** begin Page extract **

Wednesday, June 6, 2012
Searching for the Perfect Baguette? The Perfect Baguette is a Baguette de Tradition Française.
Behind the French Menu.
Baguettes de Tradition
Photograph courtesy of ....Antonio...
The traditional baguette
The traditional French baguette is made without preservatives or any other additions. It is much more than a long, thin, tasty, loaf of bread, even though it is only pure wheat flour, water and salt. Once you have tasted a traditional French baguette then going back to a French supermarket for a baguette made with frozen dough will not be easy.
Photo by courtesy of Mark H. Anbinder
A baguette is what most visitors to France mean when they ask for French bread, and that it certainly is; for many French citizens, especially Parisians, breakfast without a baguette is hardly breakfast. A standard baguette is almost 70 cms long and weighs 250 grams; croissants are saved for the weekend,
Carrying home the morning's baguette. `
Photograph courtesy of Joe Shlabotnik
However, baguettes may not be on every French family’s breakfast table. Baguettes and other thin breads do not keep well, these breads made without preservatives will be fresh for just a few hours. A large loaf like the pain boule, which was until the arrival of the baguette, considered "the French bread" will last for two or three days. The baguette is considered a Parisian bread and local breads will be preferred in other areas. Nevertheless, nearly all French hotels offer overseas visitors a baguette for breakfast.
A pain boule.
On many breakfast tables outside Paris.
Photograph courtesy of kochtopf
Until a few years ago if you got up early you would see people standing in line for baguettes and other breads outside a local boulangerie, a bakery. That still happens, but today there are less and less corner bakeries and so many families buy their bread the night before. Buying bread the night before, especially a thin baguette means the bread is not 100% fresh in the morning. For more about other French breads click here.
Baguettes de Tradition Française.
Photograph courtesy of Phyllis Flick.
The recipe for a baguette de tradition
Baguettes in the supermarket and chain bakeries are baked on the premises from pre-shaped frozen dough. Traditional French baguettes, despite their higher prices, are produced by privately owned boulangeries who have very demanding customers. A baguette de tradition is made with pure wheat flour, water and salt, and no additives at all. A baguette de tradition must be baked on the day it is sold and the dough cannot have been frozen. The bakers order their flour from mills they know personally and consider the water used to be crucial. Along with the ingredients noted above goes the baker’s proprietary "chef", the starter, the baker's yeast culture. There are bakers who have the same chef, the name given to a baker’s proprietary yeast starter, that have been in the family for many many years, some for over thirty years. From year to year their "chef", their own yeast starter, will keep their customers' returning for its unique taste.

** end Page extract **
** begin Supplied entries **

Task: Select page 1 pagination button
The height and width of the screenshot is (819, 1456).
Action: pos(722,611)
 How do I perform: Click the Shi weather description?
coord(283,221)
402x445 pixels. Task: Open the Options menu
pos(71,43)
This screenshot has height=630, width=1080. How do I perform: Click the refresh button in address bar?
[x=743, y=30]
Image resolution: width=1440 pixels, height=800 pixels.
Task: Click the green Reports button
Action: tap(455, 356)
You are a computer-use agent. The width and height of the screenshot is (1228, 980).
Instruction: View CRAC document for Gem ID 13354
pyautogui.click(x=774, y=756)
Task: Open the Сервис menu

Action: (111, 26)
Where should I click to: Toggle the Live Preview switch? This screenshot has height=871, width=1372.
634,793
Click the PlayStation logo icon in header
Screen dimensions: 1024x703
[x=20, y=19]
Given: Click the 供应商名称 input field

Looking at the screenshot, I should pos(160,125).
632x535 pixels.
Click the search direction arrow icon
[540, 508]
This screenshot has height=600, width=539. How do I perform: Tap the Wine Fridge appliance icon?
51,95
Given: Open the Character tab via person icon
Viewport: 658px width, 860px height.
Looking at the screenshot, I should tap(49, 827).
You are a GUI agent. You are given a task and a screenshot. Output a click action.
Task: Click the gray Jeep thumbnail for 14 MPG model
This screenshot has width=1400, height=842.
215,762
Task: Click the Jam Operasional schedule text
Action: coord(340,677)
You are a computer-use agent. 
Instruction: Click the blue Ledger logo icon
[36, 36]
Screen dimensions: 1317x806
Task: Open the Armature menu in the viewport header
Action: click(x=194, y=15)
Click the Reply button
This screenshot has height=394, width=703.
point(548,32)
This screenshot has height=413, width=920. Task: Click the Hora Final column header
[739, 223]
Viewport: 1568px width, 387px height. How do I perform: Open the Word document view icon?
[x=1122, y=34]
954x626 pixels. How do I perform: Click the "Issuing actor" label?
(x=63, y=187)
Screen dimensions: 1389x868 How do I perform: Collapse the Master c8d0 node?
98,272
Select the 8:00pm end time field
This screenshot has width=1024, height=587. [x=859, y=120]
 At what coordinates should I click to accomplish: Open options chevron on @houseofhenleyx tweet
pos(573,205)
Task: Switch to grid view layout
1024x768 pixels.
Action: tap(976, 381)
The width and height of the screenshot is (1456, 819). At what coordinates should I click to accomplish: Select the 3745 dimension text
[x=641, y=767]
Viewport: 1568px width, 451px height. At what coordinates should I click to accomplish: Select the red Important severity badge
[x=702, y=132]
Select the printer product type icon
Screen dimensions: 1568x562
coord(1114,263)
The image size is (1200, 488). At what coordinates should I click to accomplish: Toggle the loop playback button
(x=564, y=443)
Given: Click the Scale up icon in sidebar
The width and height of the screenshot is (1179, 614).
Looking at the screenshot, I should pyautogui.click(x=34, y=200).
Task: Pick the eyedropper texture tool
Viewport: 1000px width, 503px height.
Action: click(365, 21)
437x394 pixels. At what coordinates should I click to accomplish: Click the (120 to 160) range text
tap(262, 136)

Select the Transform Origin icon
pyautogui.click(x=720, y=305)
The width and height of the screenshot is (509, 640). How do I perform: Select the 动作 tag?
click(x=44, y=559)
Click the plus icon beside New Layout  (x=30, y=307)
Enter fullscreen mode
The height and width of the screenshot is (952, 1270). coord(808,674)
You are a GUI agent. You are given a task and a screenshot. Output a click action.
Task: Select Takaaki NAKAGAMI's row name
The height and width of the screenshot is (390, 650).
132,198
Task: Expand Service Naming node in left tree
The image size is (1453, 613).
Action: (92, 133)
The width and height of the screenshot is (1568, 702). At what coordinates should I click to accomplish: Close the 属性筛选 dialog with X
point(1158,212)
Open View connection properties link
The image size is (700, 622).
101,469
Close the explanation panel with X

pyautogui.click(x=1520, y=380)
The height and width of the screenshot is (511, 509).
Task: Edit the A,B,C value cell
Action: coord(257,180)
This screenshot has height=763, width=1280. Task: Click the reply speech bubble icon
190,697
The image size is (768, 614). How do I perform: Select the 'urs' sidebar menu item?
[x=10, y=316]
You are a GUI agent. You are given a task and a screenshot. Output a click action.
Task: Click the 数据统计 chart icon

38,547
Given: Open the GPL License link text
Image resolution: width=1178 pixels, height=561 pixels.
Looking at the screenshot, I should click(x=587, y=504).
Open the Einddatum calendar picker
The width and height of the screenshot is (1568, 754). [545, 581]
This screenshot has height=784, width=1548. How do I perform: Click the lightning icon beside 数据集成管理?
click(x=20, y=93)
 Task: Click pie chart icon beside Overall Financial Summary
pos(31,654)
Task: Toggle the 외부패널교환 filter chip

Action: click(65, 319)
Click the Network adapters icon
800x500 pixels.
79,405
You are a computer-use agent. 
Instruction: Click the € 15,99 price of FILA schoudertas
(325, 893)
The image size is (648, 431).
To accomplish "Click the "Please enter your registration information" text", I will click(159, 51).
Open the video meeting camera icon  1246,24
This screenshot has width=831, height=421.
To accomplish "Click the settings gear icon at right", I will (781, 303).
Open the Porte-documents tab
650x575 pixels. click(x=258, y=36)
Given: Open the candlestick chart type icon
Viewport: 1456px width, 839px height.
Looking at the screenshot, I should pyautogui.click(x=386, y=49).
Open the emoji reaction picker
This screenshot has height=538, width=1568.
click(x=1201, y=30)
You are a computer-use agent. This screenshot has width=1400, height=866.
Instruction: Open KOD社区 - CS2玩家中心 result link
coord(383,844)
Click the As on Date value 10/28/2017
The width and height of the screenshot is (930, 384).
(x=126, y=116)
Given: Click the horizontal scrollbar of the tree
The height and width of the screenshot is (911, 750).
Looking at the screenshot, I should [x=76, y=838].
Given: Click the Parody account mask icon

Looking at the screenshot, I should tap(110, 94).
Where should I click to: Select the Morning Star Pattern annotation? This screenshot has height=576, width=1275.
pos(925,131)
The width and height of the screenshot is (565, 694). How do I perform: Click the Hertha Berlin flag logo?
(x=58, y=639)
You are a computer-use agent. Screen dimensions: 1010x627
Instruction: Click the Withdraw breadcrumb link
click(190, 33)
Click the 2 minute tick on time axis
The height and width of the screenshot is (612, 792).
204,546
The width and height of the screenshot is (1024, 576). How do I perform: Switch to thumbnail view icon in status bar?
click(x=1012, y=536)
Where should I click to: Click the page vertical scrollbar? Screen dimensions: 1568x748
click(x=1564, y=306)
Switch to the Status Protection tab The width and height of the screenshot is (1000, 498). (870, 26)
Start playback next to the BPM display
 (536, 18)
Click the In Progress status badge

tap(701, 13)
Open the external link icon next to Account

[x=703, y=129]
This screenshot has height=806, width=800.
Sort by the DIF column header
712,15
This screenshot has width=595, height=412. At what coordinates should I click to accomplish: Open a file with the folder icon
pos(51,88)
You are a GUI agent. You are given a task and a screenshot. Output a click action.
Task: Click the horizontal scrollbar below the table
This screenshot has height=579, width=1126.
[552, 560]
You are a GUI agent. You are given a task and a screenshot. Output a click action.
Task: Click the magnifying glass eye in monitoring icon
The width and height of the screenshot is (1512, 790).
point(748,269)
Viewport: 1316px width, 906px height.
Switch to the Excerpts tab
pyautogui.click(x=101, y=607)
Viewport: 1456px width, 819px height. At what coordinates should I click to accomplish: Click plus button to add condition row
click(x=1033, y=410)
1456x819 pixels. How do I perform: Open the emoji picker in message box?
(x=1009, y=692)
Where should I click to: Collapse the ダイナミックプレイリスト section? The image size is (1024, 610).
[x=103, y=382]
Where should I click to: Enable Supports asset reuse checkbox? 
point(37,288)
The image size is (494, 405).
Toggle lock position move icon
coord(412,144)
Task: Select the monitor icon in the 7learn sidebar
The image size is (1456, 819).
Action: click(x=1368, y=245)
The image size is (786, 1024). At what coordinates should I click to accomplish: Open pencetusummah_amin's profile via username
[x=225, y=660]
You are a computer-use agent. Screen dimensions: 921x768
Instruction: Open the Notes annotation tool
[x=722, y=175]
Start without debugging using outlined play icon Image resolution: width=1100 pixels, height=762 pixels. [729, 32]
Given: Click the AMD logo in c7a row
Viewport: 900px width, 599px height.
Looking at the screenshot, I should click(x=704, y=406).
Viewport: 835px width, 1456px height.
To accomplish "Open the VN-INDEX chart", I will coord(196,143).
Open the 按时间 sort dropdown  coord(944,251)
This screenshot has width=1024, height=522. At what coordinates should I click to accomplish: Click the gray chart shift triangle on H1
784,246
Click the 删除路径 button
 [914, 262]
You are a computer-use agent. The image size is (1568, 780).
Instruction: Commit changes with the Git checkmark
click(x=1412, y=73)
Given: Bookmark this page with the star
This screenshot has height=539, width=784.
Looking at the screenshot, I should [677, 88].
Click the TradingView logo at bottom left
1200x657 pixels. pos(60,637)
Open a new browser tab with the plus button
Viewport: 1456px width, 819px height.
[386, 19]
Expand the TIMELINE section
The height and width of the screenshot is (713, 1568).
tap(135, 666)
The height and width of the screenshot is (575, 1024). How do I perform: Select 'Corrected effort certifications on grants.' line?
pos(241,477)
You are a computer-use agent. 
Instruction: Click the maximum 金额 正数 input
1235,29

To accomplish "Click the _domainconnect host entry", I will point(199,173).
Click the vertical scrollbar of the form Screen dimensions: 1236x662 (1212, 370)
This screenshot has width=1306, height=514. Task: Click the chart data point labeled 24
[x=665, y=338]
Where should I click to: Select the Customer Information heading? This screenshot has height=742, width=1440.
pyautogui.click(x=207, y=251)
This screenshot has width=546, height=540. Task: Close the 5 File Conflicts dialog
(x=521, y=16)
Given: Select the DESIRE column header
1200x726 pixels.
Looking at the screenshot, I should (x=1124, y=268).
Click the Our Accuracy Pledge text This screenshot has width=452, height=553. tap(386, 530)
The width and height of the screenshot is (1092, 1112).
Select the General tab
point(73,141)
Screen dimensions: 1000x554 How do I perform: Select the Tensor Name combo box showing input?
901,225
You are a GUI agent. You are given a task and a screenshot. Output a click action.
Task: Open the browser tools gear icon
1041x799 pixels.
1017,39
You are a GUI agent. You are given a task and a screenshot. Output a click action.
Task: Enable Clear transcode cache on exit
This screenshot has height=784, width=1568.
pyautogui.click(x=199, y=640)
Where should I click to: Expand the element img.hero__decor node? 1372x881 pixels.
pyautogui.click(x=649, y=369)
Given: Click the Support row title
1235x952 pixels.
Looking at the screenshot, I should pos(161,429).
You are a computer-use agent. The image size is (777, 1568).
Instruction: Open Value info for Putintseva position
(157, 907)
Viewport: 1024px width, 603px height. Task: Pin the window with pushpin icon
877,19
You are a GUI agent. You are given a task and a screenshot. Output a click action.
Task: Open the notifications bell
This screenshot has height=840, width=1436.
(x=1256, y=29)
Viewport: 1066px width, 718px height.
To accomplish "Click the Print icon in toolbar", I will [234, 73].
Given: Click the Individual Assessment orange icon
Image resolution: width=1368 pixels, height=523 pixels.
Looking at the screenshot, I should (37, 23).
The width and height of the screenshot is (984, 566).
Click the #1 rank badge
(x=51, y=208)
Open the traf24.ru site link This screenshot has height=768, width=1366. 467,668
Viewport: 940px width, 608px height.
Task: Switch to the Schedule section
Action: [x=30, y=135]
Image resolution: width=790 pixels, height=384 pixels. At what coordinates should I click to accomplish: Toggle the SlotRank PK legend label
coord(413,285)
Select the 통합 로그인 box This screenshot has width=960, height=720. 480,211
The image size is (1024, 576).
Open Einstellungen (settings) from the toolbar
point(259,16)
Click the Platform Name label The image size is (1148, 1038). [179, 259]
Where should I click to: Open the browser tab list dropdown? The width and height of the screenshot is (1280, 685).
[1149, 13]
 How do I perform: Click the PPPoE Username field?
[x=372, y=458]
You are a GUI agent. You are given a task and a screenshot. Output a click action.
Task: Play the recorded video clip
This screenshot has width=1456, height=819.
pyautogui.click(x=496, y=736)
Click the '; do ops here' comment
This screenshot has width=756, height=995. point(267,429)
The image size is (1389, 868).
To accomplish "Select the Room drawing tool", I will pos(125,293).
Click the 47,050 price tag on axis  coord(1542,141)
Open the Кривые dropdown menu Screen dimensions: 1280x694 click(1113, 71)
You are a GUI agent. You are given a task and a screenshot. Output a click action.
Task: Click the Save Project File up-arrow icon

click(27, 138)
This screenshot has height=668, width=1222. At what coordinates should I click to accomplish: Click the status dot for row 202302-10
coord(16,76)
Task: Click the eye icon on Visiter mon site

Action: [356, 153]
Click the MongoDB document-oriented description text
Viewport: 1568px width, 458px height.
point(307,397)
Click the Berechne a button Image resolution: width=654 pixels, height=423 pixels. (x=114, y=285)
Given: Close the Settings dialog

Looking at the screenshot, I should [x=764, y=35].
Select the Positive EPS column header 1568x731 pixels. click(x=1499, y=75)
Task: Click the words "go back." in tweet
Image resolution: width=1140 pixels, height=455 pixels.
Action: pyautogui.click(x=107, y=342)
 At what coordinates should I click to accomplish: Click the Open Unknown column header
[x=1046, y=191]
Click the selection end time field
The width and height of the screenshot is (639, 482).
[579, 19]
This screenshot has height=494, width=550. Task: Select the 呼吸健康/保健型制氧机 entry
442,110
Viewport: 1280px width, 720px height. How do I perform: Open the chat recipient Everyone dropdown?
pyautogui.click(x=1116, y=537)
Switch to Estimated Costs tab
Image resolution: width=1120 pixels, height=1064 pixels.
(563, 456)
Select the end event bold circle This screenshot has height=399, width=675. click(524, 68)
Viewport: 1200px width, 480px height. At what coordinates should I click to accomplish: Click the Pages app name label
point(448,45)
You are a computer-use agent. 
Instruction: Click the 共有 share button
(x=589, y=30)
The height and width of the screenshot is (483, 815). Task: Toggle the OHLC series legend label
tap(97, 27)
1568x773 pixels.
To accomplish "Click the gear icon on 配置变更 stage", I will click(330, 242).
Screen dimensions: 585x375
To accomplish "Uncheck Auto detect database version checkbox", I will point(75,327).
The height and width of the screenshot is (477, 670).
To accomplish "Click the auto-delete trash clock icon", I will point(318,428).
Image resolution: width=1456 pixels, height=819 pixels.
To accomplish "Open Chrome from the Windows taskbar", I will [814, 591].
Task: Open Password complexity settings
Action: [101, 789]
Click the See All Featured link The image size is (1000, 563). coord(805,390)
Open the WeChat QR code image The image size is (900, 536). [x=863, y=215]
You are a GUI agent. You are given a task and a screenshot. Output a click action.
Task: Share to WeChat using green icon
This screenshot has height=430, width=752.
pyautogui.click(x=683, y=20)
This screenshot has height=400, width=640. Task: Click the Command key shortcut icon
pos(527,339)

** end Supplied entries **

### Request A
Write out the part of the baguette article starting at "Wednesday, June 6, 2012" and ending at "not be easy.".
### Request B
Translate this sentence from the baguette article into Spanish: "A baguette de tradition must be baked on the day it is sold and the dough cannot have been frozen."
These records stand apart from the baguette article.

### Task response A
Wednesday, June 6, 2012
Searching for the Perfect Baguette? The Perfect Baguette is a Baguette de Tradition Française.
Behind the French Menu.
Baguettes de Tradition
Photograph courtesy of ....Antonio...
The traditional baguette
The traditional French baguette is made without preservatives or any other additions. It is much more than a long, thin, tasty, loaf of bread, even though it is only pure wheat flour, water and salt. Once you have tasted a traditional French baguette then going back to a French supermarket for a baguette made with frozen dough will not be easy.

### Task response B
Una baguette de tradition debe hornearse el mismo día en que se vende y la masa no puede haber sido congelada.